All of the CDE studies have strict data security procedures in place to ensure confidentiality. These procedures were followed in this quality study. For further information on the CDE project see the Statistician's CDE Project Statement of Intention, which is available on the ABS website, and the following ABS papers:
- Methodology of Evaluating the Quality of Probabilistic Linking (cat. no. 1351.0.55.018);
- Enhancing the Population Census: Developing a Longitudinal View 2006 (cat. no. 2060.0); and
- Census Data Enhancement Project: An Update (cat. no. 2062.0).
The LFS is a monthly household survey which collects information about the labour force status and other characteristics of the usually resident Australian civilian population aged 15 years and over. Estimates of employment, unemployment, and labour force participation published from the survey each month are used to inform key social and economic policies.
The LFS has an extensive quality assurance program which aims to ensure LFS estimates are of the highest standard. Despite these efforts, estimates from the LFS, and all surveys, are affected by various forms of error. One form of error is underenumeration.
Underenumeration arises when part of the target population is missed. This can occur, for example, when dwellings are missed in constructing the sampling frame. It can also occur when information is not obtained for all persons selected in the survey. Some groups within the population, for example young males, can be more difficult to contact than others. If this occurs, the group being underenumerated is not fully represented in the sample.
Benchmarking the estimates to population estimates by age and sex compensates for underenumeration of certain groups.
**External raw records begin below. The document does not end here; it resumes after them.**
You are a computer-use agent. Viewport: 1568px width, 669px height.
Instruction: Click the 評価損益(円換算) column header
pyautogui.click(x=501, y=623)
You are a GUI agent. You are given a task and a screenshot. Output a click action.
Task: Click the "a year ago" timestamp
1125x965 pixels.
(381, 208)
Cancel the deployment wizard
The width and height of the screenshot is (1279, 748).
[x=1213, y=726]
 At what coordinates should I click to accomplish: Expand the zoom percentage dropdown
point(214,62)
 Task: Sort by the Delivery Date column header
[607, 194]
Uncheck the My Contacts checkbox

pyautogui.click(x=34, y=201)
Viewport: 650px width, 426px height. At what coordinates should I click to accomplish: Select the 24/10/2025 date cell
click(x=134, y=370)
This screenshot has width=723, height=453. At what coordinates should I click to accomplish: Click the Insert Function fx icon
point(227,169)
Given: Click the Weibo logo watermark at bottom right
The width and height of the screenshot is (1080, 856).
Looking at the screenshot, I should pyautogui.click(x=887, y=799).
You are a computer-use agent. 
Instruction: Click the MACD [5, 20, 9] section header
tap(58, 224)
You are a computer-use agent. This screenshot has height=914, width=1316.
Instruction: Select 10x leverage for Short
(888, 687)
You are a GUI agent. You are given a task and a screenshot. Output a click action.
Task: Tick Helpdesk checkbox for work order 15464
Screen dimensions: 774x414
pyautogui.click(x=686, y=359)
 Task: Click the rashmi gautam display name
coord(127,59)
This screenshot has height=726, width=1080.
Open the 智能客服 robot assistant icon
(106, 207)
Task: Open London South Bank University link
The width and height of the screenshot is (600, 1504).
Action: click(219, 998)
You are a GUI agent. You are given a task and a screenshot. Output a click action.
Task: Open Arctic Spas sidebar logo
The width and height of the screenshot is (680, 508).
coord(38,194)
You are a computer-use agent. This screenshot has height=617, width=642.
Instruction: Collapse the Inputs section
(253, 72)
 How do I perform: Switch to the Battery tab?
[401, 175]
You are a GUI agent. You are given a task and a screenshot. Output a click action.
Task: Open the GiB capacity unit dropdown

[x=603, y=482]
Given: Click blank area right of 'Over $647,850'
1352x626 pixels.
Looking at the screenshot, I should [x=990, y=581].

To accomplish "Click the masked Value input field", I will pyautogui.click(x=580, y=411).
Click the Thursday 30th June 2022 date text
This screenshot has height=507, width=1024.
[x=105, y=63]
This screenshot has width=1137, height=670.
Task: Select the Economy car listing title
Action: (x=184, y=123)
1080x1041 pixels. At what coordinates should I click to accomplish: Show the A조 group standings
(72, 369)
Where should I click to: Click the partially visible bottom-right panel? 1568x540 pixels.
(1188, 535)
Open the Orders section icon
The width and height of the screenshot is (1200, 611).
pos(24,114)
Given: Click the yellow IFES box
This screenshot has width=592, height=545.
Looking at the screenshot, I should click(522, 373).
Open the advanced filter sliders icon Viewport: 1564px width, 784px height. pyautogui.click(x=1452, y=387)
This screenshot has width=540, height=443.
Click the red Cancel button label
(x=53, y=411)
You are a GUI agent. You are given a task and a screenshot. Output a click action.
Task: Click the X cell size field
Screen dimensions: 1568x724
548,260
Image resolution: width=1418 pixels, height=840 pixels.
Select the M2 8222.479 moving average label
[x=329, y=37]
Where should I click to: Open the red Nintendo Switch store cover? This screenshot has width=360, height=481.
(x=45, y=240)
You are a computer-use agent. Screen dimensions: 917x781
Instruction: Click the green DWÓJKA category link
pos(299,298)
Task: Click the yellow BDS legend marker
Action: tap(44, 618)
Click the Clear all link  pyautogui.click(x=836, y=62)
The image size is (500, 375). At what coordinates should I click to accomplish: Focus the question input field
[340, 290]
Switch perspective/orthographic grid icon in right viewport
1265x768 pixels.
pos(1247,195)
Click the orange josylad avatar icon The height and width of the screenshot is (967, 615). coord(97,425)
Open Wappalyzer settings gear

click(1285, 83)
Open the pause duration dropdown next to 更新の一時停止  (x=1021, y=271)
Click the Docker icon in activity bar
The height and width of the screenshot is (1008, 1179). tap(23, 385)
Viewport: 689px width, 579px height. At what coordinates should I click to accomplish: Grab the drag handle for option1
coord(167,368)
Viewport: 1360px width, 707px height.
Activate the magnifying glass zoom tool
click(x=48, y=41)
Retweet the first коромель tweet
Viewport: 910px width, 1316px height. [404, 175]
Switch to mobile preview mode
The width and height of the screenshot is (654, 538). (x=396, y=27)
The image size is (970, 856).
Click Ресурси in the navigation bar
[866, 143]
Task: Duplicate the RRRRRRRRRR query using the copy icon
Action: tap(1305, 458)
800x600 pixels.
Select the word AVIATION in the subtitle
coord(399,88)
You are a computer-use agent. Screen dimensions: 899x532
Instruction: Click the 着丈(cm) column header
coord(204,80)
However, to the extent that, within benchmark categories, the characteristics of enumerated persons are different to the characteristics of the people missed, a bias remains.
The limitations of the current study, discussed in the next section, prevent it being used to estimate the bias from underenumeration in the LFS. Rather, its results provide an indication of the characteristics and extent of LFS underenumeration.
This study measured underenumeration in the LFS through a comparison with the Census. Whilst the Census aims to collect information about everyone in Australia on Census night, it too is affected by underenumeration. The extent of underenumeration in the Census is estimated by the Census Post Enumeration Survey (PES), conducted three weeks after Census night (for details of Census undercount, see Census of Population and Housing - Details of Undercount, cat. no. 2940.0). As the CDE Quality Study of Labour Force Underenumeration did not include persons who were missed by the Census, it does not provide a complete measure of underenumeration in the LFS.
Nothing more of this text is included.